Interpolation of n-gram and mutual-information based trigger pair language models for Mandarin speech recognition

While n-gram modeling is simple and dominant in speech recognition, it can only capture the short-distance context dependency within an n-word window where currently the largest practical n for natural language is three. However, many of the context dependencies in natural language occur beyond a three-word window. This paper proposes a new language modeling approach to capture the preferred relationships between words over a short or long distance through the concept of MI-Trigger pairs. Different MI-Trigger-based models are constructed in either a distance-dependent or a distance-independent way within a window from 1 to 10 words. This new MI-Trigger-based modeling is also compared and merged with word bigram modeling.
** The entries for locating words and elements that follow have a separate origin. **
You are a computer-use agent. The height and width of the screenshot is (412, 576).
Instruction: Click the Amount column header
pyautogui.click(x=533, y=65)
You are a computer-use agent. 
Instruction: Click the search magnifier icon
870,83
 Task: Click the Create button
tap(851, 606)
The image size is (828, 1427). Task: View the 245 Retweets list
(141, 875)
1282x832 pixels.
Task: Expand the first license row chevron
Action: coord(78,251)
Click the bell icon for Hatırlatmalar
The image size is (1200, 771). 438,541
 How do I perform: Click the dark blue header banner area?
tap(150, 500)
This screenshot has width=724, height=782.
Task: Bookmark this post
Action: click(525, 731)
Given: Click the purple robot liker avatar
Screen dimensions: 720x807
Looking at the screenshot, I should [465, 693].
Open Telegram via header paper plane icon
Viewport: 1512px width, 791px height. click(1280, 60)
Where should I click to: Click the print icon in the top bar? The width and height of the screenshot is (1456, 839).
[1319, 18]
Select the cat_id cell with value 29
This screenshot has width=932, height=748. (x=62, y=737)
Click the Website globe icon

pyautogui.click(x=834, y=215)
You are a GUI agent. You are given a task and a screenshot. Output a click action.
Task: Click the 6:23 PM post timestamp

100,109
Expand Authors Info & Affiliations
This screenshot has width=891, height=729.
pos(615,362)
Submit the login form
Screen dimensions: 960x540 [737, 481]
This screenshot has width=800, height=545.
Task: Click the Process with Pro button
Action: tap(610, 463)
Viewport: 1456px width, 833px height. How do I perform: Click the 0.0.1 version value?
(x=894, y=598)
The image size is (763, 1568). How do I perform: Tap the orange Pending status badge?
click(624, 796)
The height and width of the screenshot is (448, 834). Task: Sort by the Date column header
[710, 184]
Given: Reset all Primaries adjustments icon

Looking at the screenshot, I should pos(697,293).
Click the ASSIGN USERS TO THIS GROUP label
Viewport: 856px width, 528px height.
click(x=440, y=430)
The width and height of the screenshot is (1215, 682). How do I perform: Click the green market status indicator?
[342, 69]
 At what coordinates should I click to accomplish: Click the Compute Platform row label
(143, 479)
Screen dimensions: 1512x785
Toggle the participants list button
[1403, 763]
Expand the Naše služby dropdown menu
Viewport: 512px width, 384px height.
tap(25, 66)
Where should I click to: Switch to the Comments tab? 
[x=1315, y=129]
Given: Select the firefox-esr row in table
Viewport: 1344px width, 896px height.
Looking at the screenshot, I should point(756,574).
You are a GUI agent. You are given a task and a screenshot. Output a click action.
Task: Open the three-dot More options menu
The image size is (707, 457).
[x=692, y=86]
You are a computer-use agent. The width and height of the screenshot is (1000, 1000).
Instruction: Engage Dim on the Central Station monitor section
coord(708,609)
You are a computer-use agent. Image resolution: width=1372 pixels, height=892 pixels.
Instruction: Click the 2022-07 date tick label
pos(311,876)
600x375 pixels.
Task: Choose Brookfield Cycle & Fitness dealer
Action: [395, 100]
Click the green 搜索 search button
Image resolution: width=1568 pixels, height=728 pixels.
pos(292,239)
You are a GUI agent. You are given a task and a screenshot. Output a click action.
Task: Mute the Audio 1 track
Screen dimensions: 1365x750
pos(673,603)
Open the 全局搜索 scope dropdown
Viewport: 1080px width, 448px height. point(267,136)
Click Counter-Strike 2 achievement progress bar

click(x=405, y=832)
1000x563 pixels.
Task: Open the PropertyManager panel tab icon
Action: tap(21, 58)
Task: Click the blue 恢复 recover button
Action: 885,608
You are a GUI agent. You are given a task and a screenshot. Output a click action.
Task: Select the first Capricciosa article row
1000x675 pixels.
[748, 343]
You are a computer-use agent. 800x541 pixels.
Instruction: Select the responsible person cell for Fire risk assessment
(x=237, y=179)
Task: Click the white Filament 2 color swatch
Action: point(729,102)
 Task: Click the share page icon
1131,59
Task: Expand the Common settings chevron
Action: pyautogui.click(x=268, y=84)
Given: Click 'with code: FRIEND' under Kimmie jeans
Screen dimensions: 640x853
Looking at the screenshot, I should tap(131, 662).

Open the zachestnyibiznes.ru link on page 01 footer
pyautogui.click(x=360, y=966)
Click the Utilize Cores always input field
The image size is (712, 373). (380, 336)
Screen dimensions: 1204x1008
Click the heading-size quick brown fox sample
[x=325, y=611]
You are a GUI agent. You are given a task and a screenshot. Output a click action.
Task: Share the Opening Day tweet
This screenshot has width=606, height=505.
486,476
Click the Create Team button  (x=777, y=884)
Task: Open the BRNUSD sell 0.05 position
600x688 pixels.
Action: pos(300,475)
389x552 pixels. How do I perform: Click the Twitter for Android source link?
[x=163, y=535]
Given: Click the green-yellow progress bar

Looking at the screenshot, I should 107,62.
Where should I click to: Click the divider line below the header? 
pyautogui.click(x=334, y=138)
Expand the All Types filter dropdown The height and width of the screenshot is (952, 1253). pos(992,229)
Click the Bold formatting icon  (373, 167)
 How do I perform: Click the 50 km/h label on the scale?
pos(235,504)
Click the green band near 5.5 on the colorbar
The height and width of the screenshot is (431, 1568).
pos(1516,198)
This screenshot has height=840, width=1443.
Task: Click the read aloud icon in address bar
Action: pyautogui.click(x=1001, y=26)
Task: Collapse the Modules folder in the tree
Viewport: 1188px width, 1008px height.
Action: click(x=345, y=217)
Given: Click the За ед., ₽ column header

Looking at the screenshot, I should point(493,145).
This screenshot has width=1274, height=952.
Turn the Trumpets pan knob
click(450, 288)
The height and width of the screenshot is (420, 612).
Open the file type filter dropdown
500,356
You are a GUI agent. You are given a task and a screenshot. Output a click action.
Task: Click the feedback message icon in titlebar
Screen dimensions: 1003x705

It is found that the MI-Trigger-based modeling has better performance than word bigram modeling. It is also found that n-gram and MI-Trigger models have good complementarity and their proper merging can further increase the recognition rate when tested on Mandarin speech recognition. One advantage of MI-Trigger-based modeling is that the number of parameters needed for MI-Trigger modeling is much less than that of word bigram modeling. Another advantage is that the number of trigger pairs in an MI-Trigger model can be kept to a reasonable size without losing too much of its modeling power. c © 1999 Academic Press

[1]  Ronald Rosenfeld,et al.  Adaptive Statistical Language Modeling; A Maximum Entropy Approach , 1994 .

[2]  Kenneth Ward Church,et al.  Poor Estimates of Context are Worse than None , 1990, HLT.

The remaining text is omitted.